SHORT EXERCISE: Can you rewrite the lines below as a Markdown table with the columns "No." and "Line," numbering each row, skipping blank lines and leaving the pictures out?

— Start of PROVIDED ENTRIES —

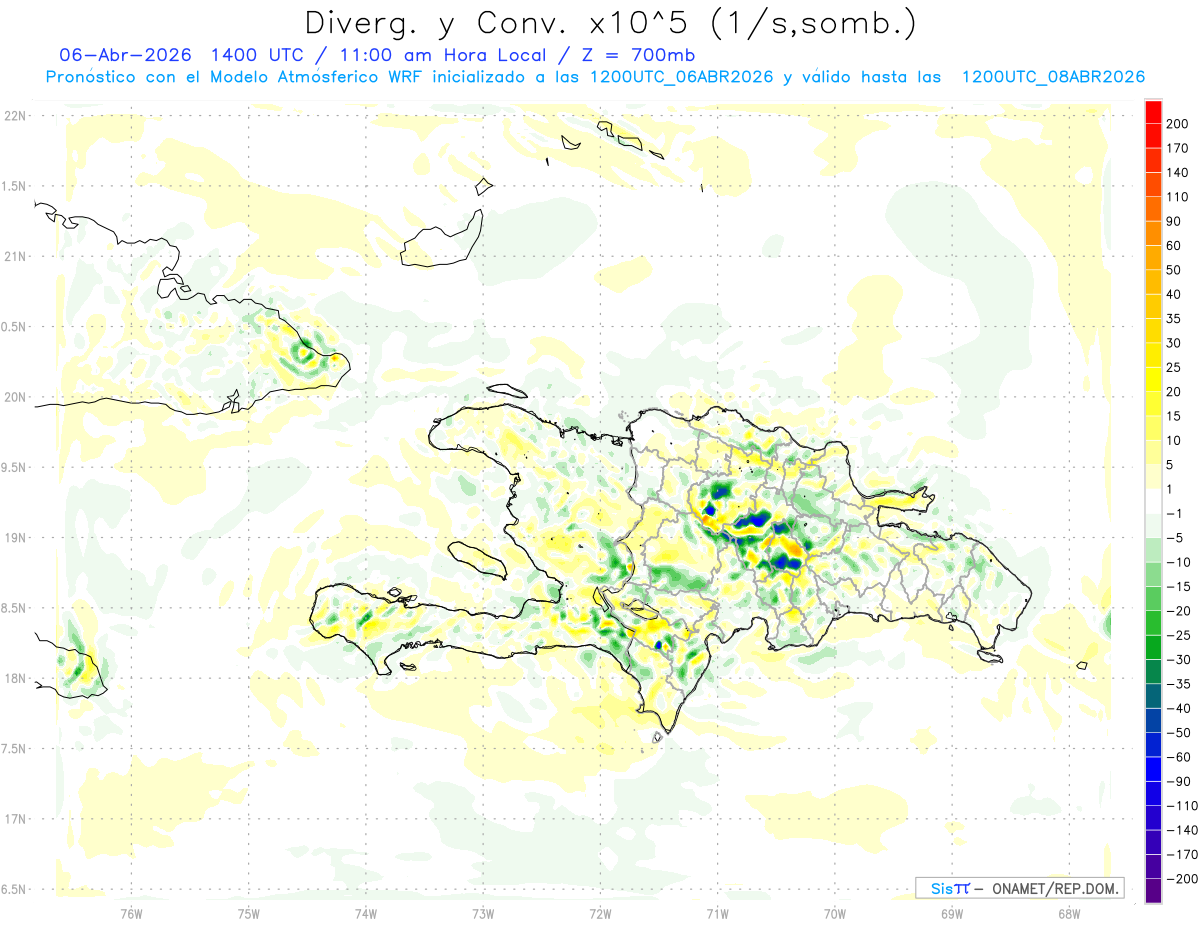Click the Great Inagua island outline
The width and height of the screenshot is (1200, 927).
click(x=440, y=240)
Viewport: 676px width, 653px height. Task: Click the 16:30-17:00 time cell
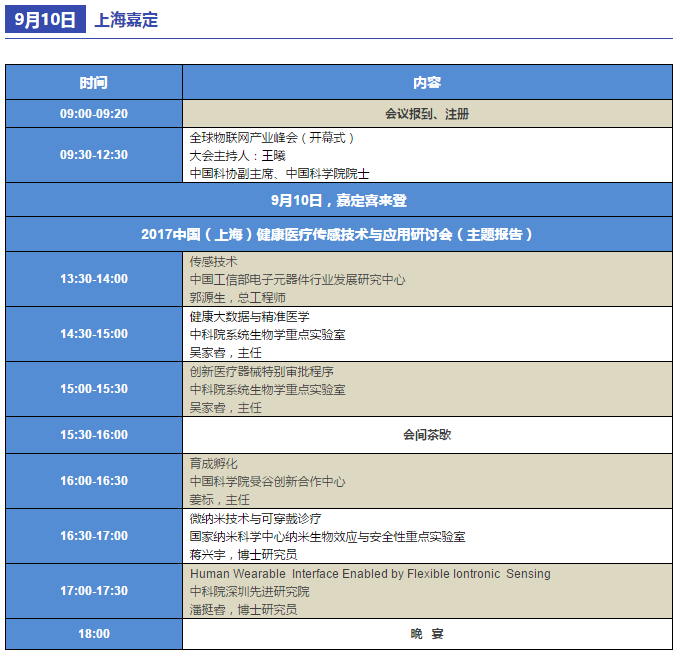(93, 536)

— End of PROVIDED ENTRIES —

WRITTEN ANSWER:
| No. | Line |
|---|---|
| 1 | Click the Great Inagua island outline |
| 2 | The width and height of the screenshot is (1200, 927). |
| 3 | click(x=440, y=240) |
| 4 | Viewport: 676px width, 653px height. Task: Click the 16:30-17:00 time cell |
| 5 | (93, 536) |